--- Excerpted text ---

Ethics of looking

The point of Harena Now is to raise awareness of myriad concerns relating to this crisis. This is central to the work.

To do this, I have chosen to create non-documentary images using camera-less techniques to create abstract imagery.

This is borne from my idea that images do not always need to be graphic to instigate a response. Therefore, as well as trying to bring an environmental and humanitarian issue to the fore of public consciousness, I am also investigating how we look at photography, and how we respond to it. There are myriad ethical considerations in how we share and react to photographs.

In her 2010 talk Photography and the Ethics of Looking, Alison Nordstrom (curator and photographic historian) speaks about how our cultures, our friends, our family shape our own moral and ethical compass.

She says that in the Second World War, Life magazine chose not to reproduce photographs of dead soldiers. A decision taken by the editorial/publishing team as a collective but probably also driven by personal views.

Nordstrom also mentions how online photo sharing companies have had to provide counselling to those employed to monitor them. Due to the nature of some of the pictures, they were considered too damaging to bear witness.

As a former medical photographer I can understand how upsetting pictures of graphic mutilation can be, especially if a viewer is not mentally prepared to cope with what they may see.

Yet as a former journalist, there is also the argument that not to share images and enable people to be educated and informed, and decided for themselves is also a dangerous game.

Whichever route taken, to censor or to show, the content, the way it is disseminated, the context all play a huge role in how the image and its story is understood. Even then, personal beliefs can still colour the outcome.

Deciding on how, where and when to publish graphic pictures has been an issue since the beginning of photography. But as it has become much easier to share work worldwide via the internet, terms such as compassion fatigue have found a place in photographic discourse.  

Director of Communications and Engagement at World Press Photo Foundation David Campbell challenged this phenomenon even exists in his 2012 paper (first draft) called, The Myth of Compassion Fatigue.  

In it he points out Susan Sontag’s change of stance from supporting this idea in On Photography to her questioning its veracity in Regarding the Pain of Others (2012; 7)

--- Requirement 1 ---
For each statement, say yes or no according to the essay on the ethics of looking, and quote the words from it that decide the answer. (a) Alison Nordstrom gave her talk in 2010. (b) During the Second World War, Life magazine printed photographs of dead soldiers. (c) The images made for Harena Now are documentary images.
--- Requirement 2 ---
In the essay on the ethics of looking, what is the title of David Campbell's 2012 paper?
--- Requirement 3 ---
Carry on writing the essay on the ethics of looking, starting right after its final sentence.
The lines after this point come from a separate source.

--- Dataset section ---
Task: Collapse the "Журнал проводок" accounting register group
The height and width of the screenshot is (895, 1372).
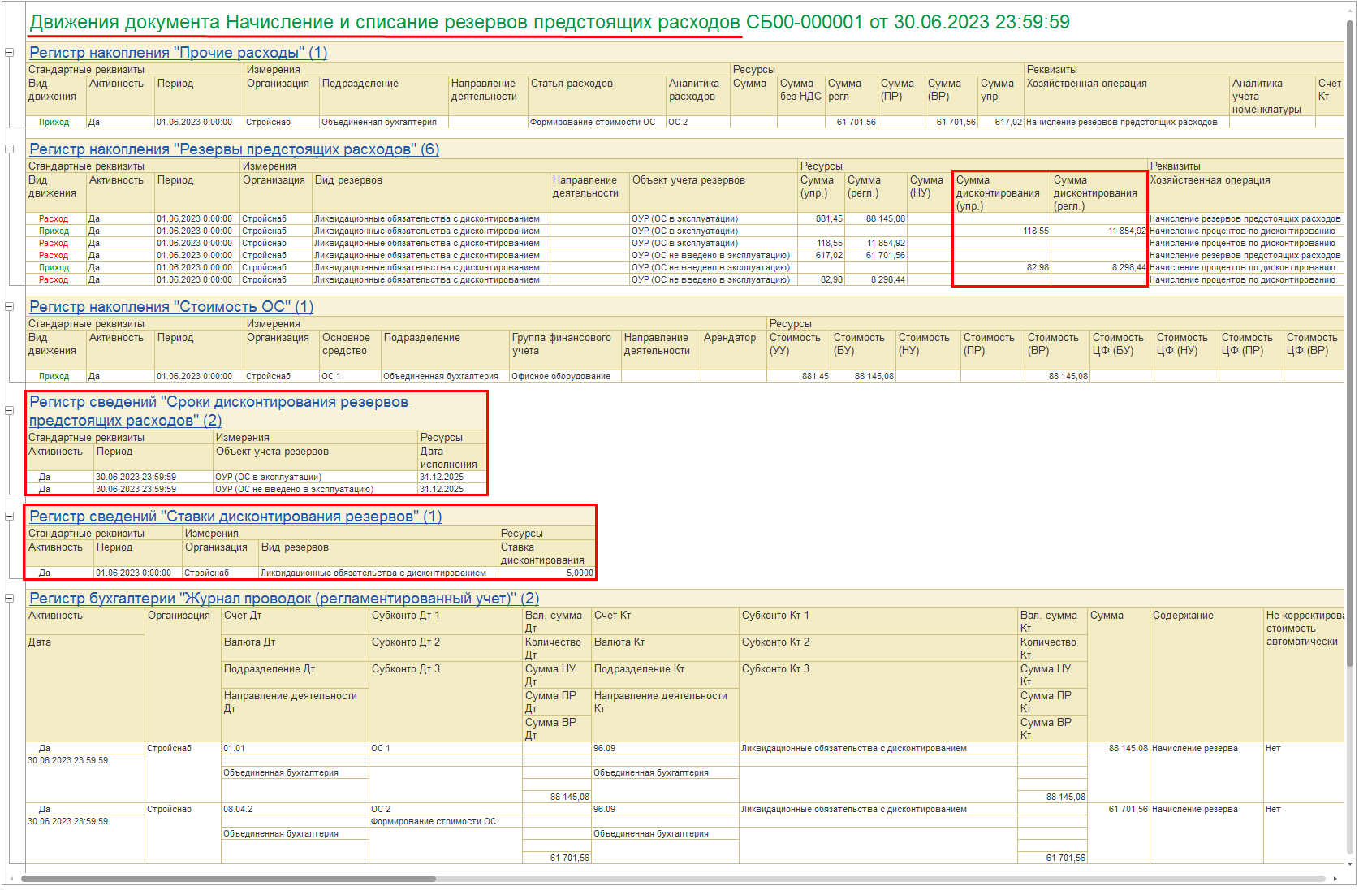Action: (x=10, y=599)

--- Exercise output 1 ---
(a) Yes: "In her 2010 talk Photography and the Ethics of Looking"
(b) No: "Life magazine chose not to reproduce photographs of dead soldiers"
(c) No: "I have chosen to create non-documentary images using camera-less techniques"

--- Exercise output 2 ---
The Myth of Compassion Fatigue

--- Exercise output 3 ---
In the first book she claimed “concerned” photography had “done as least as much to deaden conscience as to arouse it” (1977: 21). This implies that it simply cancels itself out, which would back up Campbell’s point that compassion fatigue is not real. 

By the time Sontag writes Regarding the Pain of Others, even though she still calls viewers of “concerned” photography “voyeurs” (2003: 38) she has started to question her assertions from 30 years previous. She asks: “What is the evidence that photographs have a diminishing impact, that our culture of spectatorship neutralises the moral force of photographs of atrocities?”(2013: 94).

In her 2012 book The Cruel Radiance, Susie Linfield described how postmodern photography critics have swayed the public’s view of documentary photographs, expressing the thought that to avert one’s eyes is “considered a virtue”.(2012: 12).

But if we choose to blind ourselves to harrowing documentary photographs then I believe there is potential for my abstract images to provide a different frame through which audiences can deal with distressing or concerning topics. 

For those who cannot bear to look yet still want to know perhaps my work, which has itself turned away from harrowing detail, can nurture action through a more persuasive and gentle means.


CAMPBELL, David. 2012. ‘Myth of Compassion Fatigue’. p. 7. Available at: [accessed August 1, 2018].

LINFIELD, Susie. 2010. The Cruel Radiance. London: The University of Chicago Press.

NORDSTROM, Alison. 2010. ‘Alison Nordstrom: Photography and the Ethics of Looking’. Available at: [accessed August 1, 2018].

SONTAG, Susan. 1977. On Photography. London: Penguin Books.

SONTAG, Susan. 2003. Regarding the Pain of Others. London: Penguin Books.